The gimple statement types are currently implemented using a hand-coded
C inheritance scheme, with a "union gimple_statement_d" holding the
various possible structs for a statement.
The following series of patches convert it to a C++ hierarchy, using the
existing structs, eliminating the union. The "gimple" typedef changes
from being a
(union gimple_statement_d *)
to being a:
(struct gimple_statement_base *)
There are no virtual functions in the new code: the sizes of the various
structs are unchanged.
It makes use of "is-a.h", using the as_a <T> template function to
perform downcasts, which are checked (via gcc_checking_assert) in an
ENABLE_CHECKING build, and are simple casts in an unchecked build,
albeit it in an inlined function rather than a macro.
For example, one can write:
gimple_statement_phi *phi =
as_a <gimple_statement_phi> (gsi_stmt (gsi));
and then directly access the fields of the phi, as a phi. The existing
accessor functions in gimple.h become somewhat redundant in this
scheme, but are preserved.
The earlier versions of the patches made all of the types GTY((user))
and provided hand-written implementations of the gc and pch marker
routines. In this new version we rely on the support for simple
inheritance that I recently added to gengtype, by adding a "desc"
to the GTY marking for the base class, and a "tag" to the marking
for all of the concrete subclasses. (I say "class", but all the types
remain structs since their fields are all publicly accessible).
As noted in the earlier patch, I believe this is a superior scheme to
the C implementation:
* We can get closer to compile-time type-safety, checking the gimple
code once and downcasting with an as_a, then directly accessing
fields, rather than going through accessor functions that check
each time. In some places we may want to replace a "gimple" with
a subclass e.g. phis are always of the phi subclass, to get full
compile-time type-safety.
* This scheme is likely to be easier for newbies to understand.
* Currently in gdb, dereferencing a gimple leads to screenfuls of text,
showing all the various union values.

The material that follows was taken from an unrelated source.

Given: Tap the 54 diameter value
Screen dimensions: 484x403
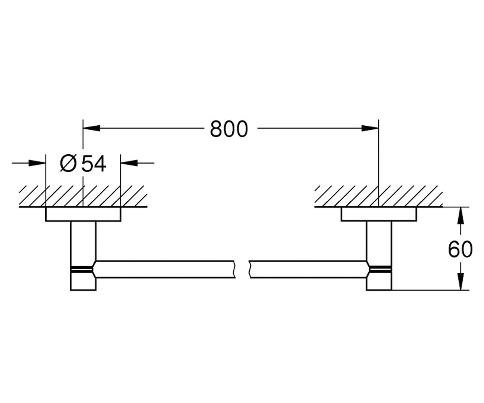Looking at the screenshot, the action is click(94, 164).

With this, you get just the base
class, and can cast it to the appropriate subclass.
* With this, we're working directly with the language constructs,
rather than rolling our own, and thus other tools can better
understand the code. (e.g. doxygen).
Again, as noted in the earlier patch series, the names of the structs
are rather verbose. I would prefer to also rename them all to eliminate
the "_statement" component:
"gimple_statement_base" -> "gimple_base"
"gimple_statement_phi" -> "gimple_phi"
"gimple_statement_omp" -> "gimple_omp"
etc, but I didn't do this to mimimize the patch size. But if the core
maintainers are up for that, I can redo the patch series with that
change also, or do that as a followup.
The patch is in 6 parts; all of them are needed together.
* Patch 1 of 6: This patch adds inheritance to the various gimple
types, eliminating the initial baseclass fields, and eliminating the
union gimple_statement_d. All the types remain structs. They
become marked with GTY(()), gaining GSS_ tag values.
* Patch 2 of 6: This patch ports various accessor functions within
gimple.h to the new scheme.
* Patch 3 of 6: This patch is autogenerated by "refactor_gimple.py"
from https://github.com/davidmalcolm/gcc-refactoring-scripts
There is a test suite "test_refactor_gimple.py" which may give a
clearer idea of the changes that the script makes (and add
confidence that it's doing the right thing).
The patch converts code of the form:
{
GIMPLE_CHECK (gs, SOME_CODE);
gimple_subclass_get/set_some_field (gs, value);
}
to code of this form:
{
some_subclass *stmt = as_a <some_subclass> (gs);
stmt->some_field = value;
}
It also autogenerates specializations of
is_a_helper <T>::test
equivalent to a GIMPLE_CHECK() for use by is_a and as_a.